The lines to copy run from the one containing "Task: Click the R9" to the very end of the records; give them exactly, and only them, without pictures.

=== Task inputs ===

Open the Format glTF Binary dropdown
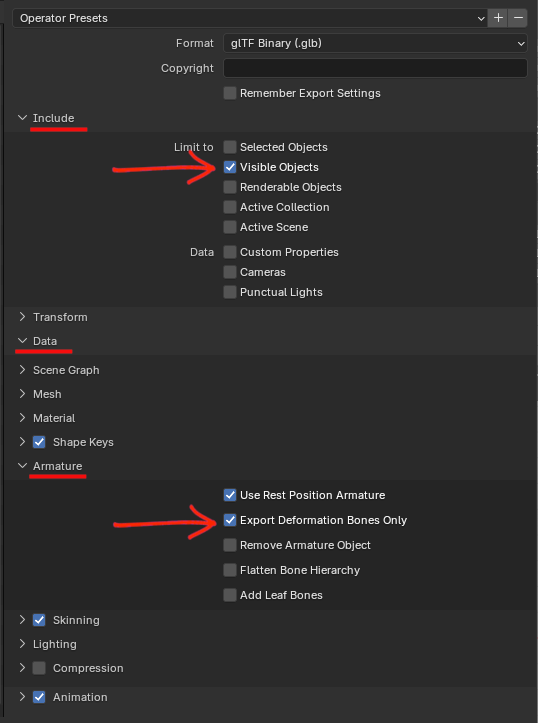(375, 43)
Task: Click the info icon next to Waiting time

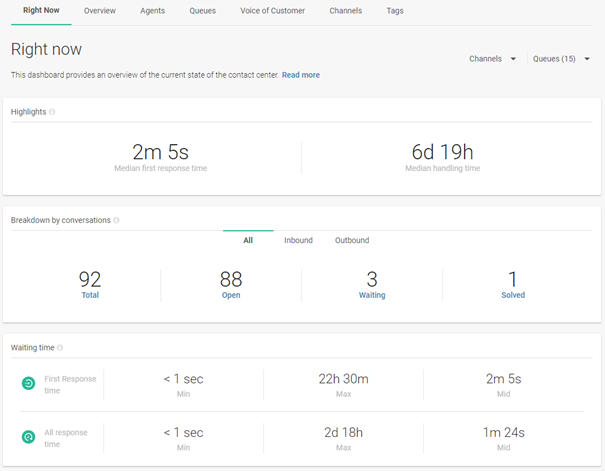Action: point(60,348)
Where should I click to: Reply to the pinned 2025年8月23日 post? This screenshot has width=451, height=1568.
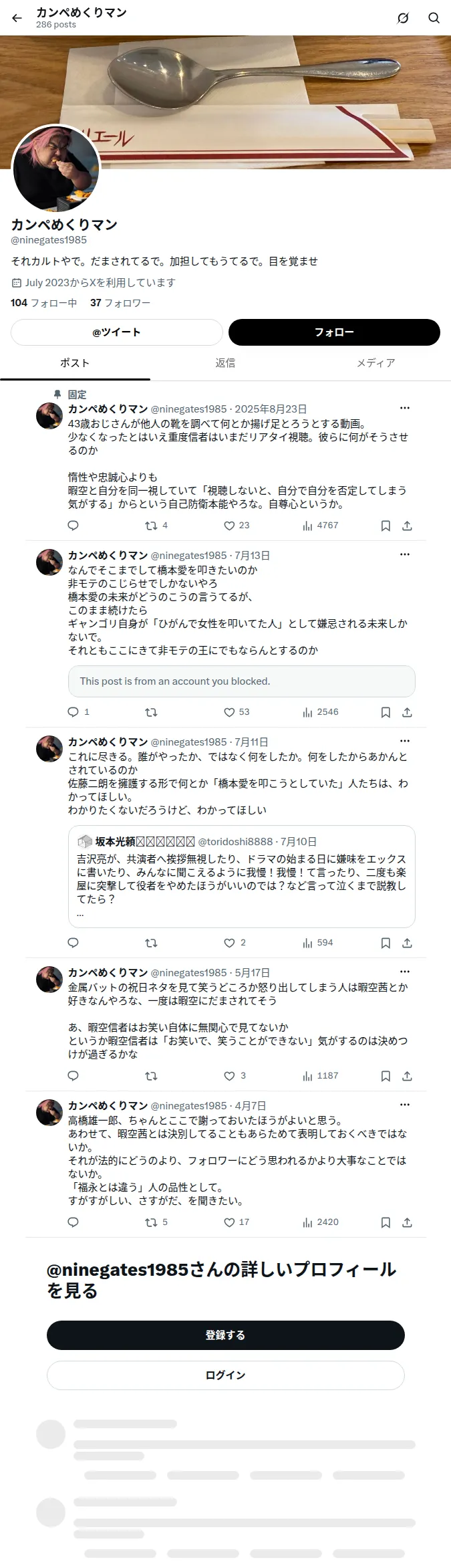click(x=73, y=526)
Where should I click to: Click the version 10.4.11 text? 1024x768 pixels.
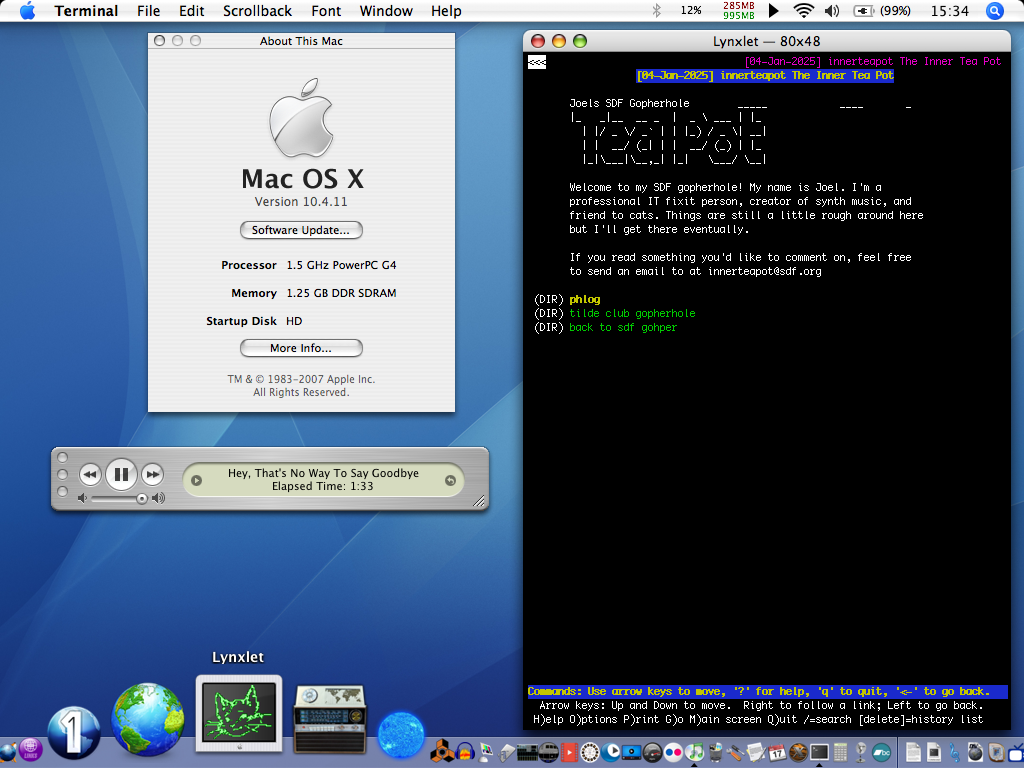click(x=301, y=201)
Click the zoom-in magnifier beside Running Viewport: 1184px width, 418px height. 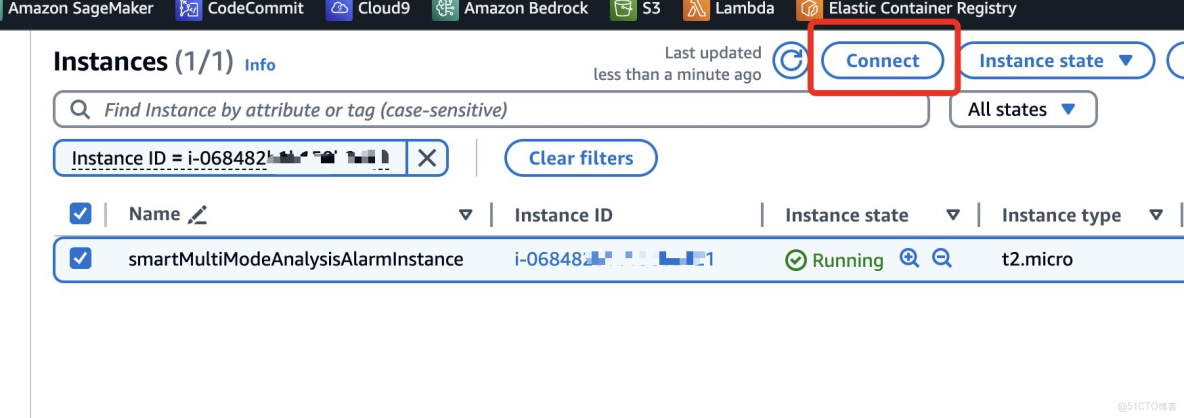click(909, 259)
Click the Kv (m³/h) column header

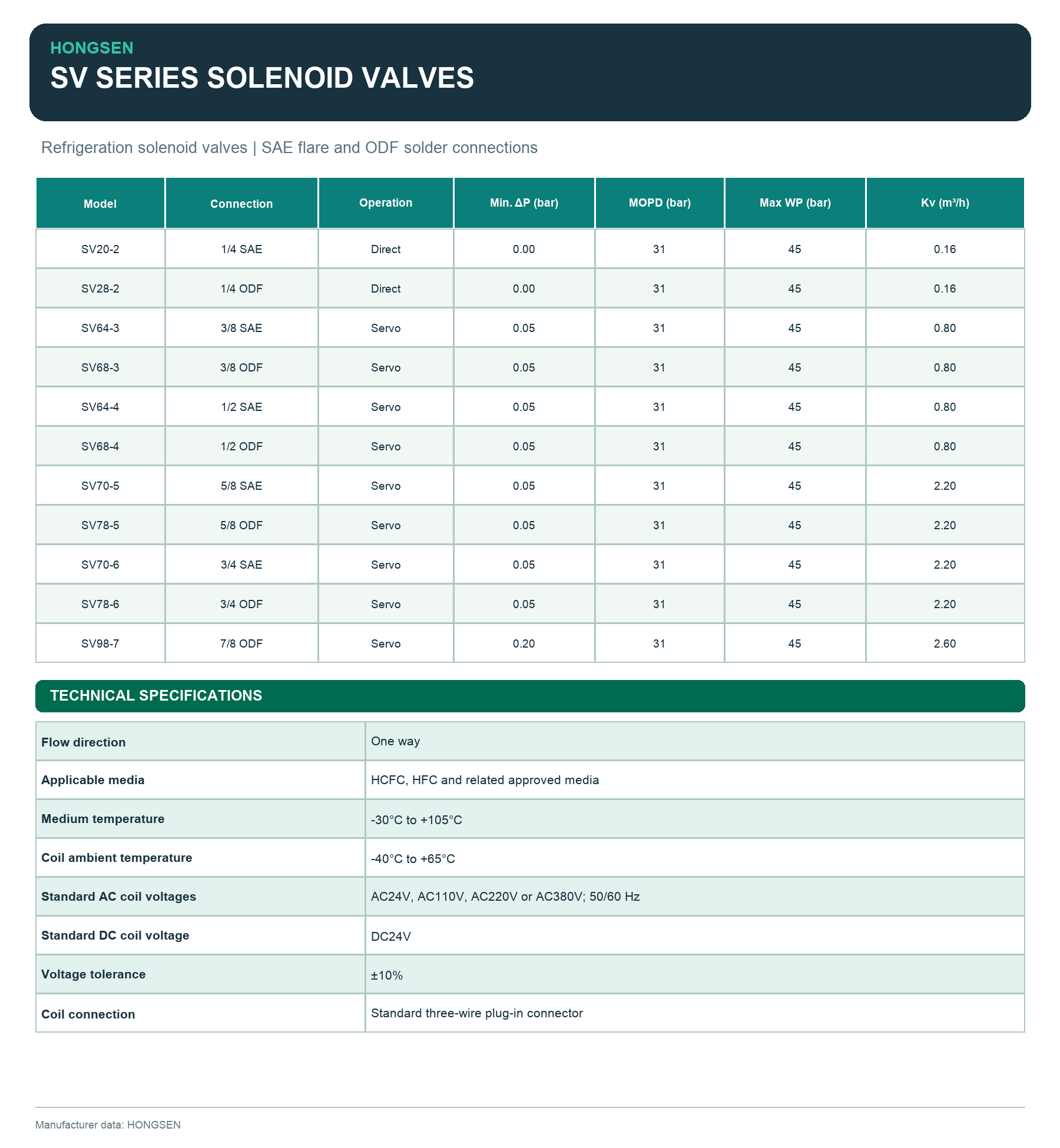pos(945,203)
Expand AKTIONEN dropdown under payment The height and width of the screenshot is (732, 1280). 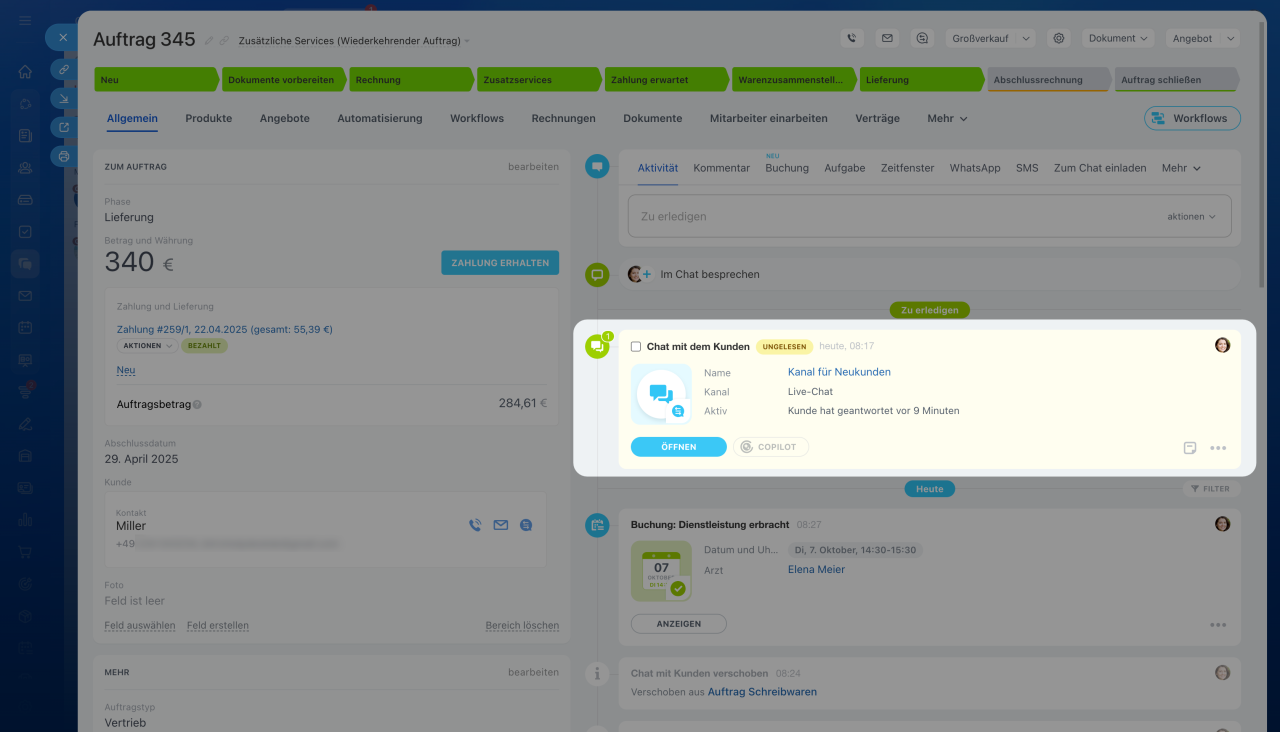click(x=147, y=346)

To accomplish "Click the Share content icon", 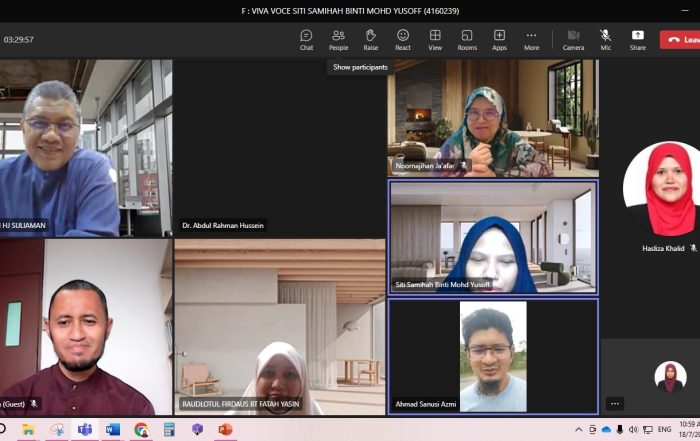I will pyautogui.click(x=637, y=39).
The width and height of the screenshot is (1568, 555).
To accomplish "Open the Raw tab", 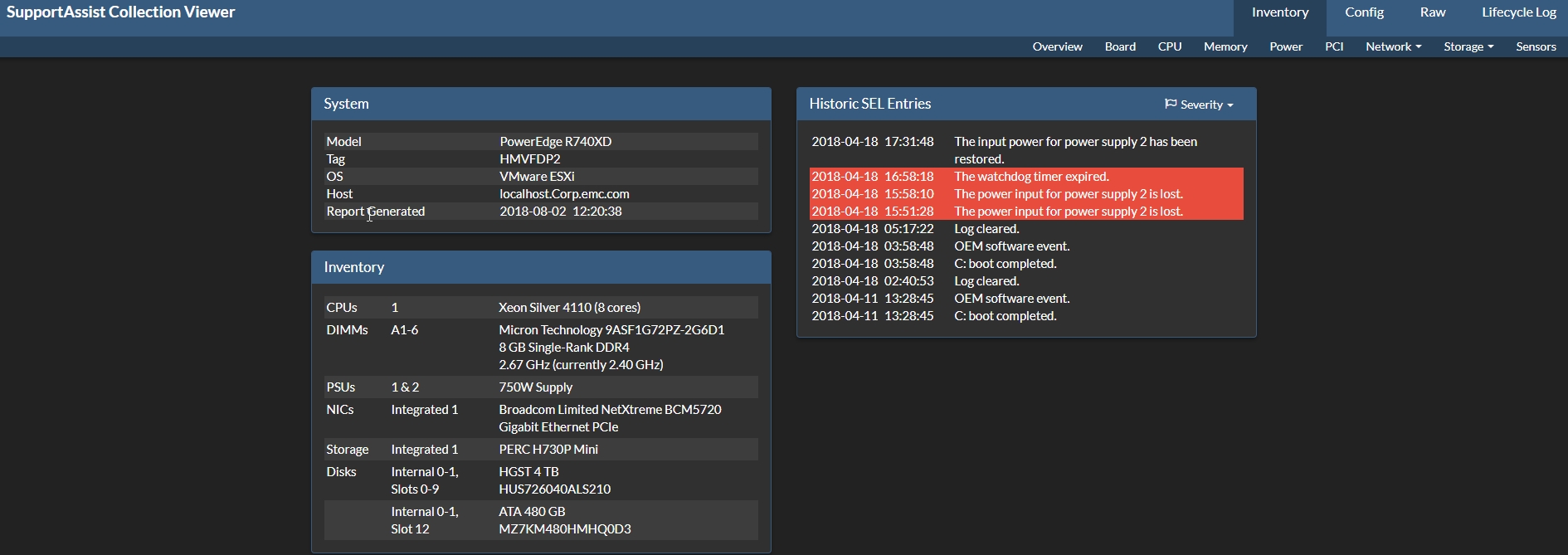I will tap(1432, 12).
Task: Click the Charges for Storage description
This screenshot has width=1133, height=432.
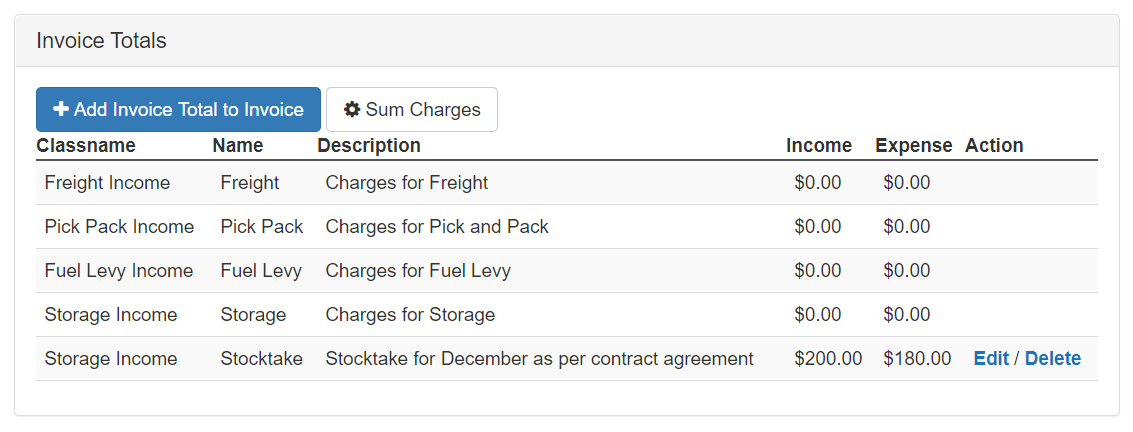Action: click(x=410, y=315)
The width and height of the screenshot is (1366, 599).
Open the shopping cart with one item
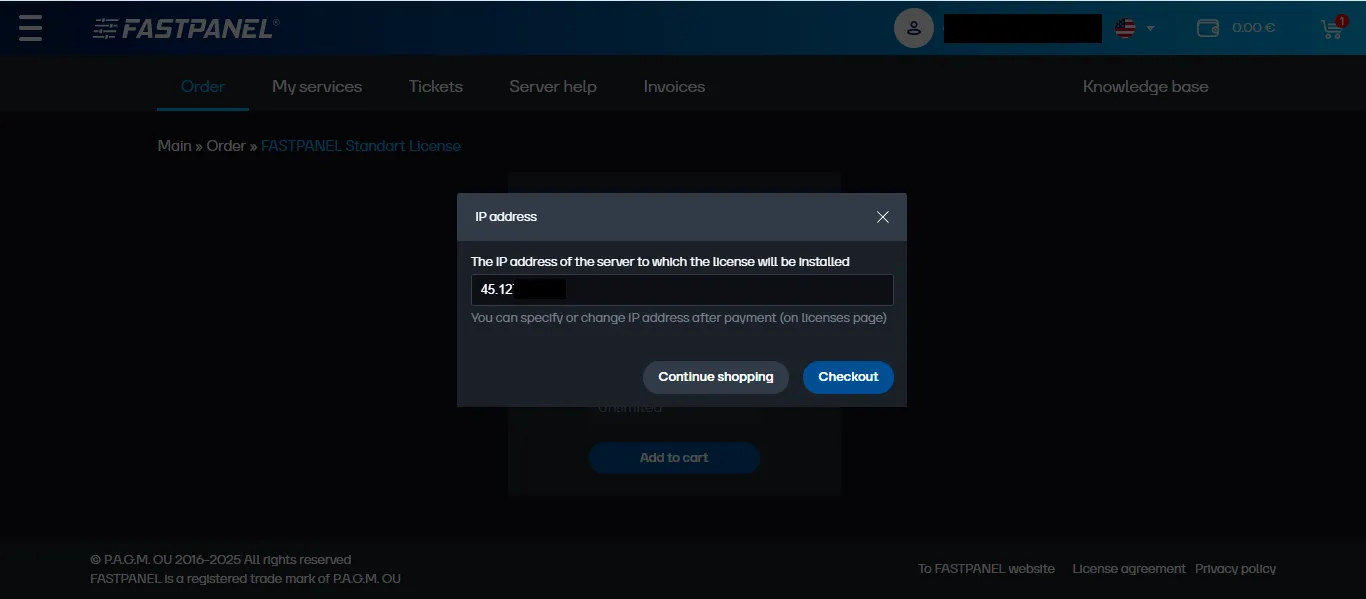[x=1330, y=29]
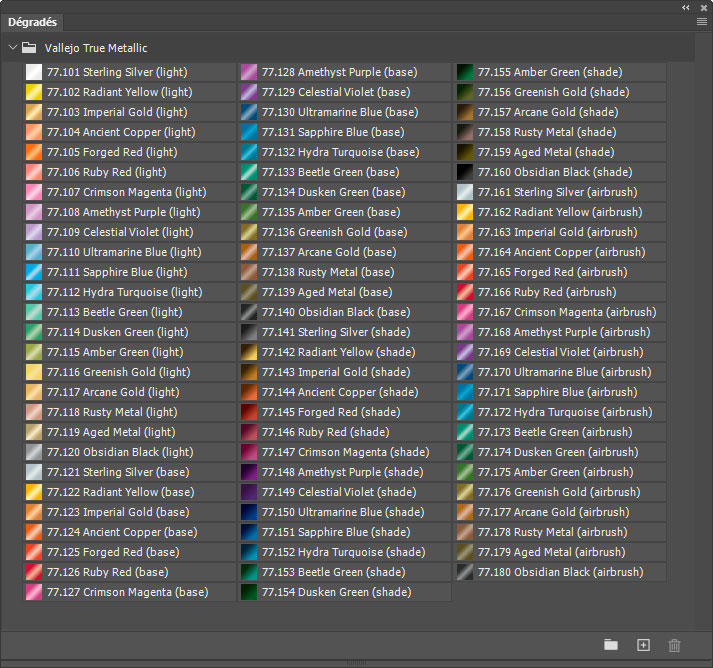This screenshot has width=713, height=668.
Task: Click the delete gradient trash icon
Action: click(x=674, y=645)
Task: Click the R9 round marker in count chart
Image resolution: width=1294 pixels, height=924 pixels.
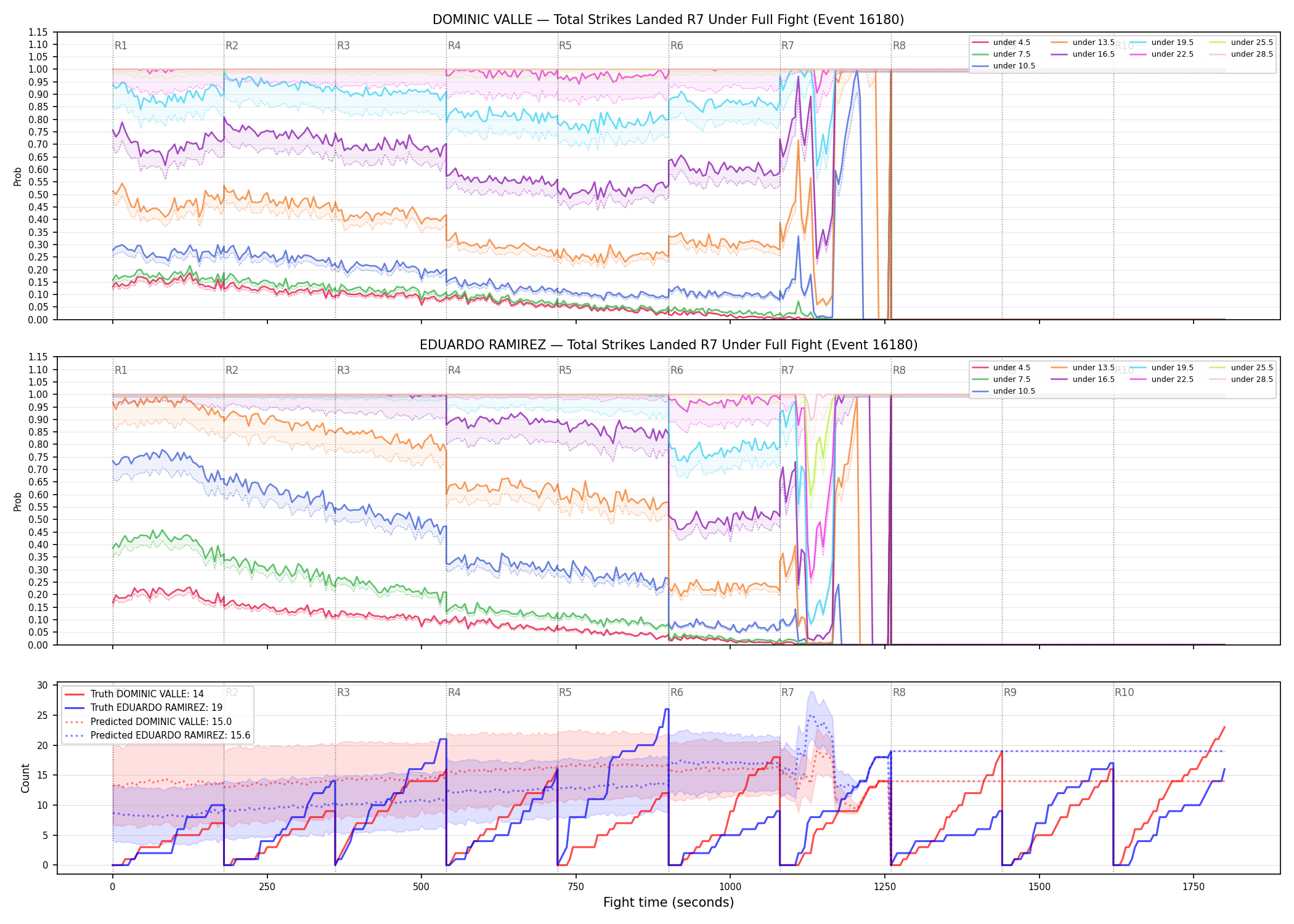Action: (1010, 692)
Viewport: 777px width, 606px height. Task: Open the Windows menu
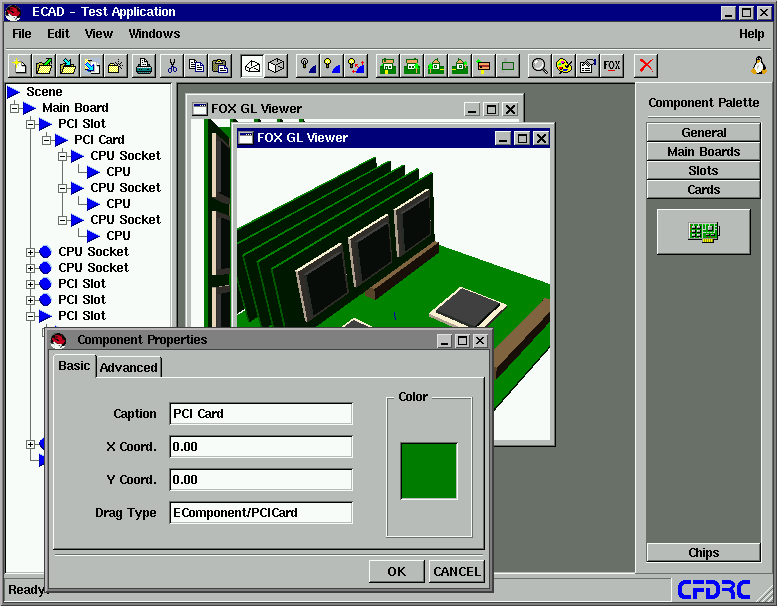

===

■ Exercise solution
Task: Click the R9 round marker in count chart
Image resolution: width=1294 pixels, height=924 pixels.
Action: (1010, 692)
Viewport: 777px width, 606px height. Task: Open the Windows menu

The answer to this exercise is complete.